With 99 percent of the vote counted in Washington DC, the former Massachusetts governor had picked up 70 percent of the votes, while Ron Paul came in a very distant second, with 12 percent. Rick Santorum didn’t even qualify for the Washington ballot, which sums up the problems with organization that the ex-Pennsylvania senator has suffered from – especially compared with the Romney camp. (Presumably the regular emails I keep receiving from Team Santorum thanking me for a donation that I have never made will also cease at some point.)
In Maryland, with three-quarters of the votes counted, Romney has picked up 49 percent of the votes counted, followed by Santorum on 29 percent and Newt Gingrich with 11 percent.
In Wisconsin, which was seen as Santorum’s only genuine chance of creating an upset, CNN has projected Romney as winning. With 93 percent of the vote in, Romney stood at 42 percent, with Santorum coming in second with 38 percent.

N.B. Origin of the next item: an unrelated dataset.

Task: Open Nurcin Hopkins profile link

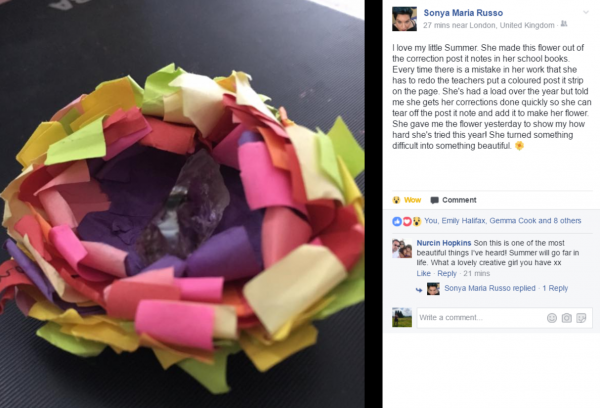Action: [x=443, y=243]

Santorum has indicated, no doubt to Democrats’ great delight, that he intends to continue, although Jon Huntsman pledged much the same after a weak showing in New Hampshire before quickly rethinking. The incentive for Santorum to stick it out is that his home state of Pennsylvania is coming up later this month, although a defeat there would presumably be something of a humiliation.
Either way, Barack Obama has already started filling in the gaps that Romney has been careful to leave when trying to define himself for the Republican base, essentially mocking conservative favorite Paul Ryan’s budget plan and trying to tie Romney to the Wisconsin congressman’s proposals.
Contrary to what the Romney campaign might say at this or any point, he will have to tack back to the center, because it’s here that as analyst Charlie Cook noted to me, the election will be won or lost in November. The clean sweep tonight means that he can at least start to think about doing so with increasing confidence.